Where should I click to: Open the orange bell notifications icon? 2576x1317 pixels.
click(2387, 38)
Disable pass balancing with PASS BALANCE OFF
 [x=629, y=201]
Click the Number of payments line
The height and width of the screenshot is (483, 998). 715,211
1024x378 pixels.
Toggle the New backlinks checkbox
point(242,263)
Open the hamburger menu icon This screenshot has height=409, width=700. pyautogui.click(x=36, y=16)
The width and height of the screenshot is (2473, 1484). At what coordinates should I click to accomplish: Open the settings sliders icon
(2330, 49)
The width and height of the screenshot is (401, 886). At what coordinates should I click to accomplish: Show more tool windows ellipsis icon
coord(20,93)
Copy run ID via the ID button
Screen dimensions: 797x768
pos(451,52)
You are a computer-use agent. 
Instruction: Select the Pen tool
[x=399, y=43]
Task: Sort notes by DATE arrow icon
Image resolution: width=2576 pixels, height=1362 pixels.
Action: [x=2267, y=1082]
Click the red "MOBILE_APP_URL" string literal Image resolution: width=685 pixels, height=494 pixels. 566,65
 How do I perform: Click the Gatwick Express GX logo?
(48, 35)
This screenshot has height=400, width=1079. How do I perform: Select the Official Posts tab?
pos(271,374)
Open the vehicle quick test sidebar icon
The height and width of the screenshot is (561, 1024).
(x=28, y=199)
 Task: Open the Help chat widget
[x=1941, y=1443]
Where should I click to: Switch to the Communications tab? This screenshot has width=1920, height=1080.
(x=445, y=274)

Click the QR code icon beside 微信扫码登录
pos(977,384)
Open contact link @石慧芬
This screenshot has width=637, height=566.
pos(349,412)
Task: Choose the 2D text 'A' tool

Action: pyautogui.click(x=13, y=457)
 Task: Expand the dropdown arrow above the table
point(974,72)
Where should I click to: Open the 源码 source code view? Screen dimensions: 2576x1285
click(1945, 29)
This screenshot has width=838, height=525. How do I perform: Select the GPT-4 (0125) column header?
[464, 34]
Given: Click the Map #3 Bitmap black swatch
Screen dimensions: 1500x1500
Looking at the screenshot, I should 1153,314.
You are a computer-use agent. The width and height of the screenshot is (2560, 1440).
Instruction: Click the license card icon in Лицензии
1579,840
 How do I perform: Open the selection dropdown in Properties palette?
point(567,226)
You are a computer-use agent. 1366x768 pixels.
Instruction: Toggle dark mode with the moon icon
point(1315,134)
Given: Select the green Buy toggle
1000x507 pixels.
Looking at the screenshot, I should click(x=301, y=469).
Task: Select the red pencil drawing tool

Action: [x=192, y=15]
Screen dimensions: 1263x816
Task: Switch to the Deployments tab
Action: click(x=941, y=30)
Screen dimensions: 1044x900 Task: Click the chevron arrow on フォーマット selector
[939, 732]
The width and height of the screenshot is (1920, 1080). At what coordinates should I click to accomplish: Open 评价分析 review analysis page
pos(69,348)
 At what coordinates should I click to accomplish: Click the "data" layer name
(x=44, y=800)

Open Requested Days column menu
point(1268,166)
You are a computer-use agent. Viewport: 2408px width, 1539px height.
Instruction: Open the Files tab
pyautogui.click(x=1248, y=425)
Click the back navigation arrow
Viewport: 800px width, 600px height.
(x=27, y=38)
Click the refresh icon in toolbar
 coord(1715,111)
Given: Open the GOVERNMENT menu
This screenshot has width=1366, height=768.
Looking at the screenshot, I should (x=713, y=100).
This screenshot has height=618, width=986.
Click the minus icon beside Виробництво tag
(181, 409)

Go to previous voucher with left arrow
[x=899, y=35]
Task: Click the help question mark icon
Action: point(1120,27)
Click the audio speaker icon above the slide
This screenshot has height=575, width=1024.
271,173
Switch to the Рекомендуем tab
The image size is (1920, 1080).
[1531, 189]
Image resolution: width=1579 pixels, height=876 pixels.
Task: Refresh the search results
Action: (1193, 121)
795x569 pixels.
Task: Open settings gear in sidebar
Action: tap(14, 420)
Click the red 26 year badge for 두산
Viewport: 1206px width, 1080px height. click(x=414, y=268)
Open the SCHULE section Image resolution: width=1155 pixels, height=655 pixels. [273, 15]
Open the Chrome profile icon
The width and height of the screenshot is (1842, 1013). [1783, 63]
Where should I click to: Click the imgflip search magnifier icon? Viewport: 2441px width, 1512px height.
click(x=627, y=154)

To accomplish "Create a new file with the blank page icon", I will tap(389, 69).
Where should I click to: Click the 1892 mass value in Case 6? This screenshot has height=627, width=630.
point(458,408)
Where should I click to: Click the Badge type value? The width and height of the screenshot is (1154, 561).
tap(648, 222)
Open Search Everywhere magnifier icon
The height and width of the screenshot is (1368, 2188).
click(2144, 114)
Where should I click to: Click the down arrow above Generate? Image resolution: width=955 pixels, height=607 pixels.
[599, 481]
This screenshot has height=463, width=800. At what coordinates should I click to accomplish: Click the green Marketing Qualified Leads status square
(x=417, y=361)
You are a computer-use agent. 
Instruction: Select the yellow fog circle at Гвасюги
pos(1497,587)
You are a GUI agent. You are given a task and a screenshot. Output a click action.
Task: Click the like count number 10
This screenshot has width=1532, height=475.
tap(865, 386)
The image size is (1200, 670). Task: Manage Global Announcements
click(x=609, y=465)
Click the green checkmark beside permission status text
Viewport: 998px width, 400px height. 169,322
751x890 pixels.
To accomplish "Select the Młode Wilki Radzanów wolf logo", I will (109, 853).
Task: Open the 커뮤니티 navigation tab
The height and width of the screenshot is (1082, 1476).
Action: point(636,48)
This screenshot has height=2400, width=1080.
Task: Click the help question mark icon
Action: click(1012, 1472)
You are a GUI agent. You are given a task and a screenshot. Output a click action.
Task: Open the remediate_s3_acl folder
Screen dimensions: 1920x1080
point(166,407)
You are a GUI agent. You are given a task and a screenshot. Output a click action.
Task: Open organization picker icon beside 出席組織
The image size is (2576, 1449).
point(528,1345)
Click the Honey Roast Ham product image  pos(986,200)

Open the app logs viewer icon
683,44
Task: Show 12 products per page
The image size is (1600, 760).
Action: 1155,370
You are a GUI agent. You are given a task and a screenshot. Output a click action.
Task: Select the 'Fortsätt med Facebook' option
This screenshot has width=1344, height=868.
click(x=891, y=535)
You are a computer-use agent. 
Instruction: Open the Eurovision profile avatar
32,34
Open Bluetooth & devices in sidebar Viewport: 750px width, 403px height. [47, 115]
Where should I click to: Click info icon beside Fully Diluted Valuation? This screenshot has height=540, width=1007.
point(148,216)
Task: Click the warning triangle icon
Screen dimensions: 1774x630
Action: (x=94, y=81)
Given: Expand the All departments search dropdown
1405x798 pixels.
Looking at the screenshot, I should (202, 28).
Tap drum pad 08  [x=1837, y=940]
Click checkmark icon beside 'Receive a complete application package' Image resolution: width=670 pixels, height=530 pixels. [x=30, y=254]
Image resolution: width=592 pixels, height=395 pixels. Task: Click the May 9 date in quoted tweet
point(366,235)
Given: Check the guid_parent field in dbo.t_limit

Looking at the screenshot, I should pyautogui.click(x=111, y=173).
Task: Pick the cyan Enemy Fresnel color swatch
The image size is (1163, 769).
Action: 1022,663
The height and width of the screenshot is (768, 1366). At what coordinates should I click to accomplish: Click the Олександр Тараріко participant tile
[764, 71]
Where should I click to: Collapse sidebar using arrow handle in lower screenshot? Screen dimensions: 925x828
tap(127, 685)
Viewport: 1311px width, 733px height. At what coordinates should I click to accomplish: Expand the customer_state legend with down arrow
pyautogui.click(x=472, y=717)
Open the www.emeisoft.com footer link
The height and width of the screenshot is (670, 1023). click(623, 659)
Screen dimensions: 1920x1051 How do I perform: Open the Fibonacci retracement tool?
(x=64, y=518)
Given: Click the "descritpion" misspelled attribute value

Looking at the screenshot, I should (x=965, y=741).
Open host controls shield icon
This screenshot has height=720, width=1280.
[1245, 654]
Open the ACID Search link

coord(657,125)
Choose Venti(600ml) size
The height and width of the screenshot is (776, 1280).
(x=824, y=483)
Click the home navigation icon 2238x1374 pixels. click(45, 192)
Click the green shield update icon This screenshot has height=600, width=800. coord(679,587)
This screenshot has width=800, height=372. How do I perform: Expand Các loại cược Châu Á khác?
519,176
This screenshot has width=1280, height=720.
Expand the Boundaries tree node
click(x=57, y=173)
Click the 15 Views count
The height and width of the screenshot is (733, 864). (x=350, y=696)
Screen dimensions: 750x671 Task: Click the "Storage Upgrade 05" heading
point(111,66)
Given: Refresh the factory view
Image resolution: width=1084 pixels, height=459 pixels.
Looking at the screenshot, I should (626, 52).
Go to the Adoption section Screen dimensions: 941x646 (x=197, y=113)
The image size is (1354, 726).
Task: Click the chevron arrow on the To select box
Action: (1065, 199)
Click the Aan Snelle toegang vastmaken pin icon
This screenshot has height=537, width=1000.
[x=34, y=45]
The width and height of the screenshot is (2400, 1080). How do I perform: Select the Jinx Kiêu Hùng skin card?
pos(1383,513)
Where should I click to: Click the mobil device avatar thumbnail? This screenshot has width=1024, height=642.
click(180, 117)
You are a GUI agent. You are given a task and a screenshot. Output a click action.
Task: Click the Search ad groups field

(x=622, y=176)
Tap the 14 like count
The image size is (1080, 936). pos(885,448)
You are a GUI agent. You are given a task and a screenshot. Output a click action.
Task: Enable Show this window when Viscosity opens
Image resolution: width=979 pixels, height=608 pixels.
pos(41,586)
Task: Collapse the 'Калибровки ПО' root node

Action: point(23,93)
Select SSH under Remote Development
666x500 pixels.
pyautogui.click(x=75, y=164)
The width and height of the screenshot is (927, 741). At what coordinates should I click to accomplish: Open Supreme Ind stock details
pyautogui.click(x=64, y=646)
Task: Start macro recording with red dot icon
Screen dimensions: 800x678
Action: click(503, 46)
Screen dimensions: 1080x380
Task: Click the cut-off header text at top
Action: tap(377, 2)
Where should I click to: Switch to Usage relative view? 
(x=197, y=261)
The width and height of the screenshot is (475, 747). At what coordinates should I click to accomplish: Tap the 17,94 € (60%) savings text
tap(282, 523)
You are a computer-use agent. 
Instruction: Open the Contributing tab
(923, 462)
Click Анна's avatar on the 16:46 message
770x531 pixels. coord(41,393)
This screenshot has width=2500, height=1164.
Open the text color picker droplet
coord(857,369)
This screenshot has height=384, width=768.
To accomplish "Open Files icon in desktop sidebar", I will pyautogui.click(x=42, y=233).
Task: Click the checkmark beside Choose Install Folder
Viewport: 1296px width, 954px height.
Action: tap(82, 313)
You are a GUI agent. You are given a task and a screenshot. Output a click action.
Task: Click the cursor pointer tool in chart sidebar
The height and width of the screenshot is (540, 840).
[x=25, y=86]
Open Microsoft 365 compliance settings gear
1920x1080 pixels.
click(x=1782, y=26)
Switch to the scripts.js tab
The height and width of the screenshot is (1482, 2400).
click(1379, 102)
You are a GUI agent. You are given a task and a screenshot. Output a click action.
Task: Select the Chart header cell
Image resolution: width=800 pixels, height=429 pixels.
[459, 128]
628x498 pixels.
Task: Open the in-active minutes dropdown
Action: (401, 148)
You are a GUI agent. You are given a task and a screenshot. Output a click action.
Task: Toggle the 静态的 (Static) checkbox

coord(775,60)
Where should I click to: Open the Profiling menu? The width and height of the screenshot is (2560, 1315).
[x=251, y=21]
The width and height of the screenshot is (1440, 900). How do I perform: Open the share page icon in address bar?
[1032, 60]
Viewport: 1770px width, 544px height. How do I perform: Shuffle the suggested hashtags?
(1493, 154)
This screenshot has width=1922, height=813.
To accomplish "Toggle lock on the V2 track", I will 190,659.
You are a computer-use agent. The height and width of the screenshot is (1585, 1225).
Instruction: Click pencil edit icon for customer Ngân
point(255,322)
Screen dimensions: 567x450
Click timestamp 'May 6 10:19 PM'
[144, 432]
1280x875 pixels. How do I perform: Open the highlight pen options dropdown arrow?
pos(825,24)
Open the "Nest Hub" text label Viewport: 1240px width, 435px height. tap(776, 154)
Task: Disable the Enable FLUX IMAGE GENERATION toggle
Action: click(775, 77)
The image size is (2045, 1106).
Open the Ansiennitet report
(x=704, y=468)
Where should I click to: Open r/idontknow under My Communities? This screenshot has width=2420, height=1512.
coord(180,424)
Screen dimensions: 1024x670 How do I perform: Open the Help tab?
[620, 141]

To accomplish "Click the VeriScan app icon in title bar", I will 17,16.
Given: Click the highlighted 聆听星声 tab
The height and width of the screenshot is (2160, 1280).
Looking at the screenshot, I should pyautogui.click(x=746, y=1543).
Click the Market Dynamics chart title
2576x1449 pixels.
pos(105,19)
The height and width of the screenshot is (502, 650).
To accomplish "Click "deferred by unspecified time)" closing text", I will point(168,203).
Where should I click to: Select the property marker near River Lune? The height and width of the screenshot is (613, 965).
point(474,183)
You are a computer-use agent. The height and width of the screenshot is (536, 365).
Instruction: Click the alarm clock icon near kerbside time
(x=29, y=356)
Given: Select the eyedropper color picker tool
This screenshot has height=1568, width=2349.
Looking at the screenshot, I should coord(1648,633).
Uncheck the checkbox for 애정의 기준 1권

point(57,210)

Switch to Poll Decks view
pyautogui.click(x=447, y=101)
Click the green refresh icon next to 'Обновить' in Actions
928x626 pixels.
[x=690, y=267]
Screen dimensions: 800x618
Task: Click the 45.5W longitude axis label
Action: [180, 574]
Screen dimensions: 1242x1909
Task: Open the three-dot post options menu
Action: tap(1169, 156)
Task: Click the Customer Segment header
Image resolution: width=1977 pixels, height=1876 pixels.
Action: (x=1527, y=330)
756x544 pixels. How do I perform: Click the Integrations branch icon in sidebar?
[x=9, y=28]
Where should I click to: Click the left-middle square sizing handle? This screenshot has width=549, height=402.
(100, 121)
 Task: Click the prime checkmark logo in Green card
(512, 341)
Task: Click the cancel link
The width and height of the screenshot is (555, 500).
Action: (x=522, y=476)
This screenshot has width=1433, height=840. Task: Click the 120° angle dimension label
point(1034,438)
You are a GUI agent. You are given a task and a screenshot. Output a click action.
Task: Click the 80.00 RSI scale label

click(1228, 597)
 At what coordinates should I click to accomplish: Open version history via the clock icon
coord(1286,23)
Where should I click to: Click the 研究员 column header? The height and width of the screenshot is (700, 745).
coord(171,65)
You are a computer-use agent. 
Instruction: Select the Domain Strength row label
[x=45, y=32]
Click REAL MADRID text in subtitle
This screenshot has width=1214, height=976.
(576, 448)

Task objective: Reproduce verbatim the portion of the records above that opens with their first line and closes with the line containing "point(242,263)", including both of those lines.

Reply to the task:
Where should I click to: Open the orange bell notifications icon? 2576x1317 pixels.
click(2387, 38)
Disable pass balancing with PASS BALANCE OFF
 [x=629, y=201]
Click the Number of payments line
The height and width of the screenshot is (483, 998). 715,211
1024x378 pixels.
Toggle the New backlinks checkbox
point(242,263)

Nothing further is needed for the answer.